What is being asked:
Wherever a line in the material contains the word "computer", copy that line.

Given entries:
--- START ---
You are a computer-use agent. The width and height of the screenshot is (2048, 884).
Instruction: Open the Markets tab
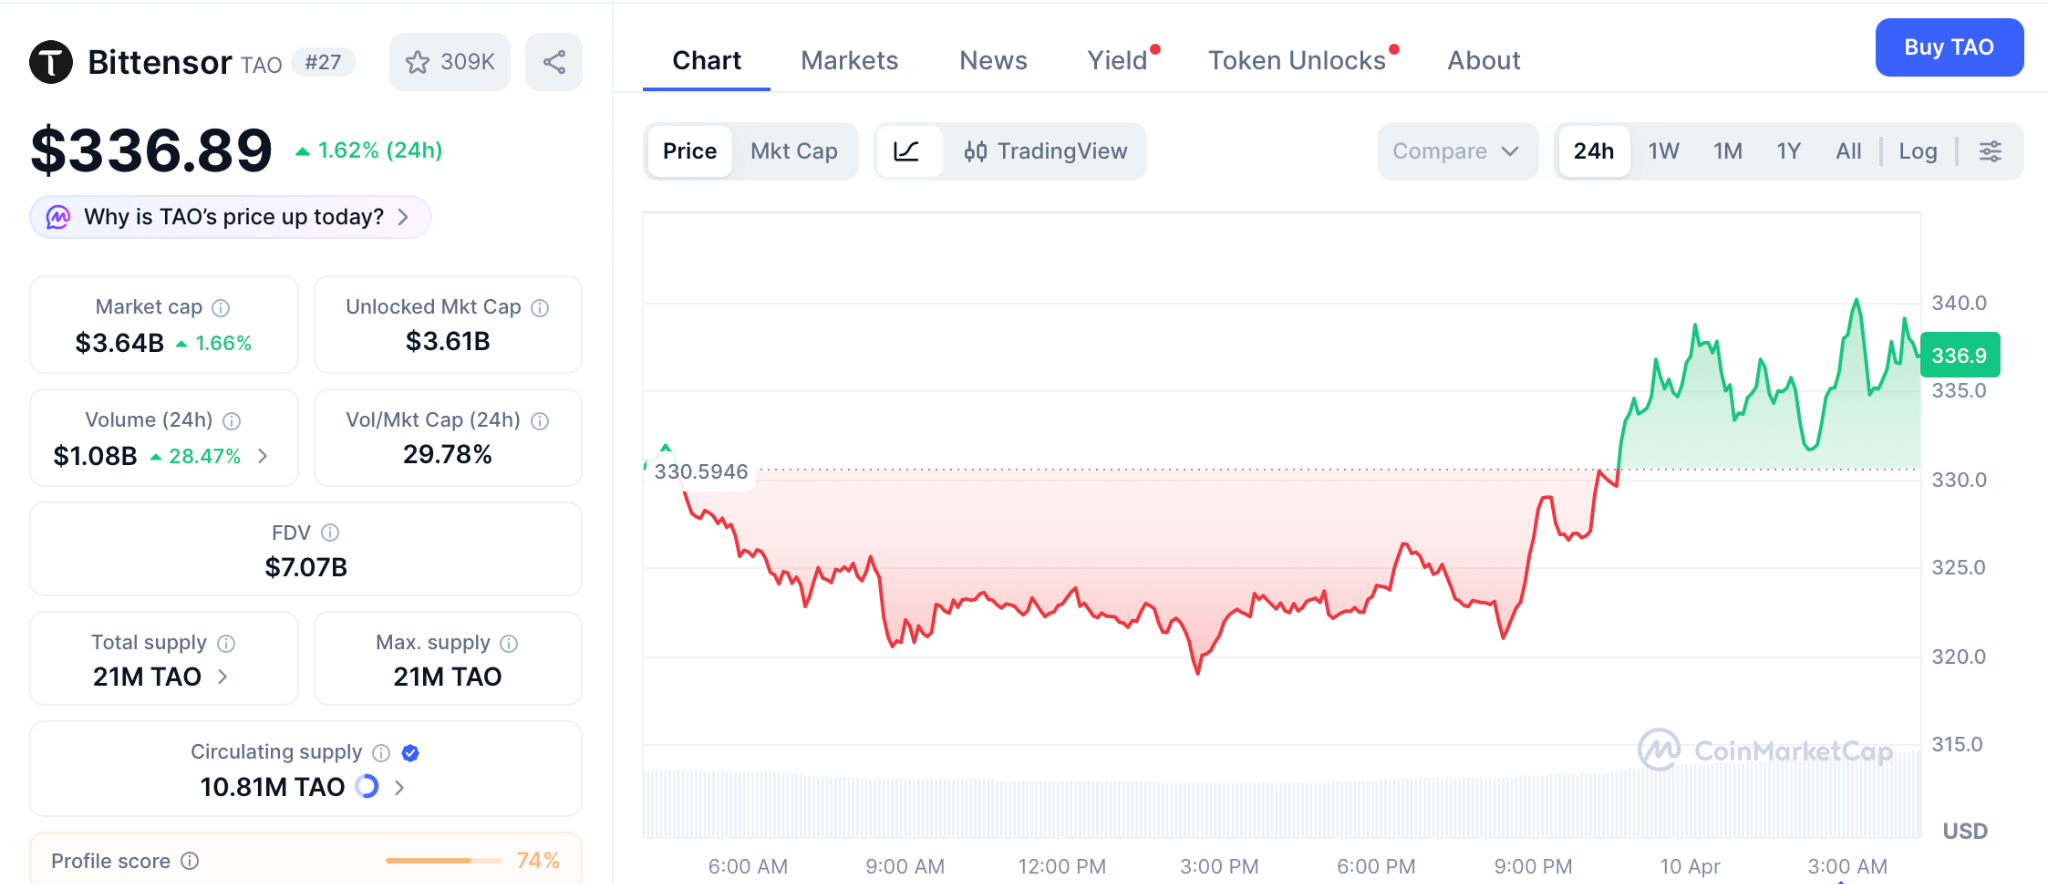point(849,61)
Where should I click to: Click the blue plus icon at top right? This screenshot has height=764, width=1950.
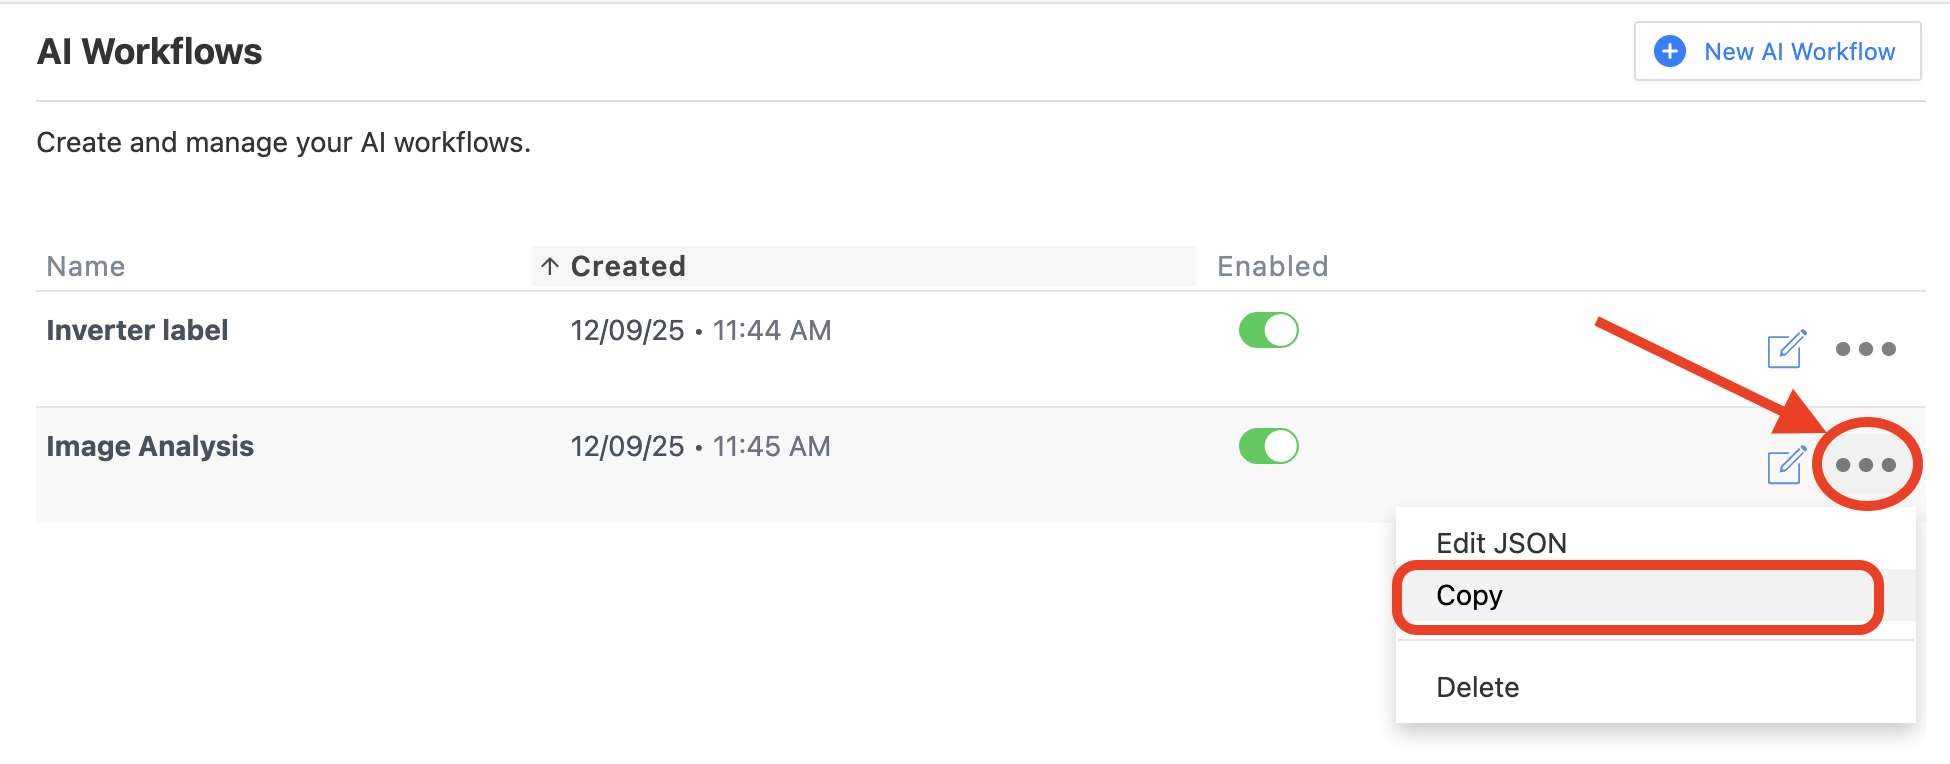(x=1669, y=51)
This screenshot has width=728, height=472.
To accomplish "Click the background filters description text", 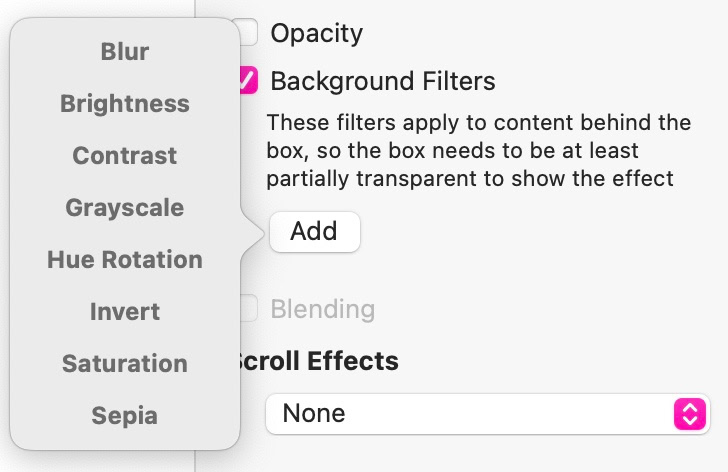I will 478,151.
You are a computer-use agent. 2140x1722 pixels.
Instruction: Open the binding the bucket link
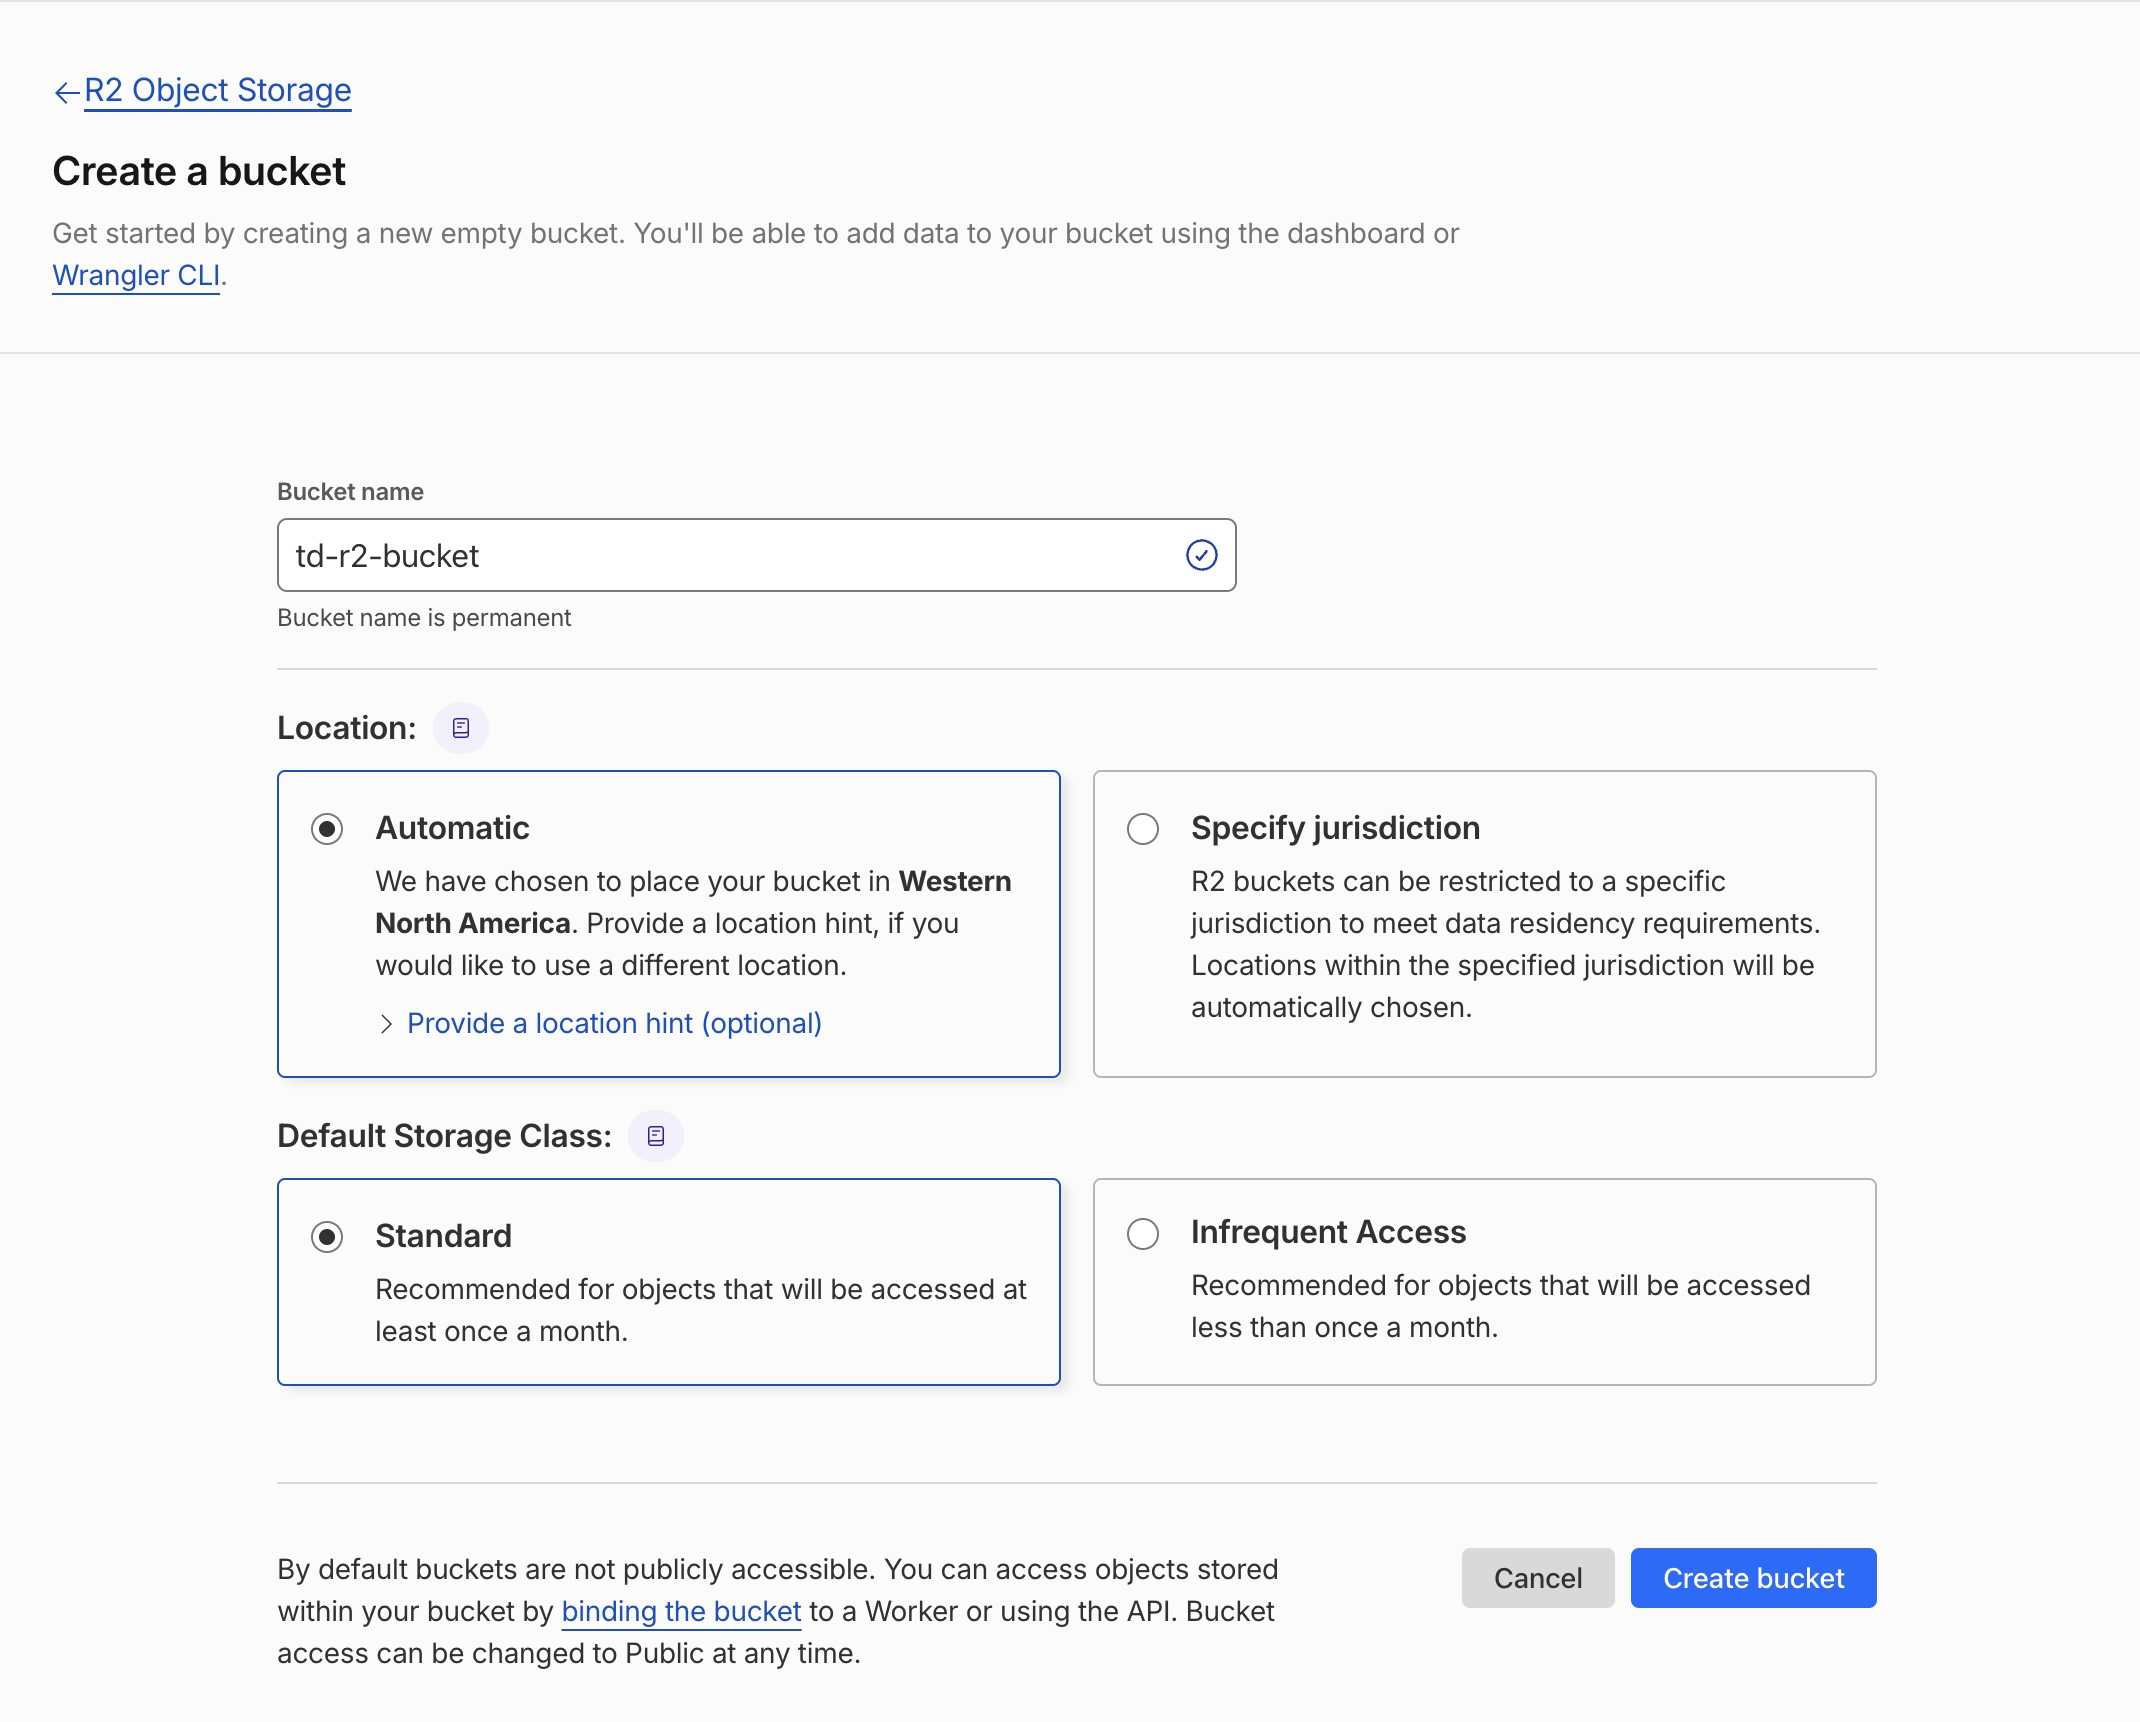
--- END ---
Exercise result:
You are a computer-use agent. The width and height of the screenshot is (2048, 884).
You are a computer-use agent. 2140x1722 pixels.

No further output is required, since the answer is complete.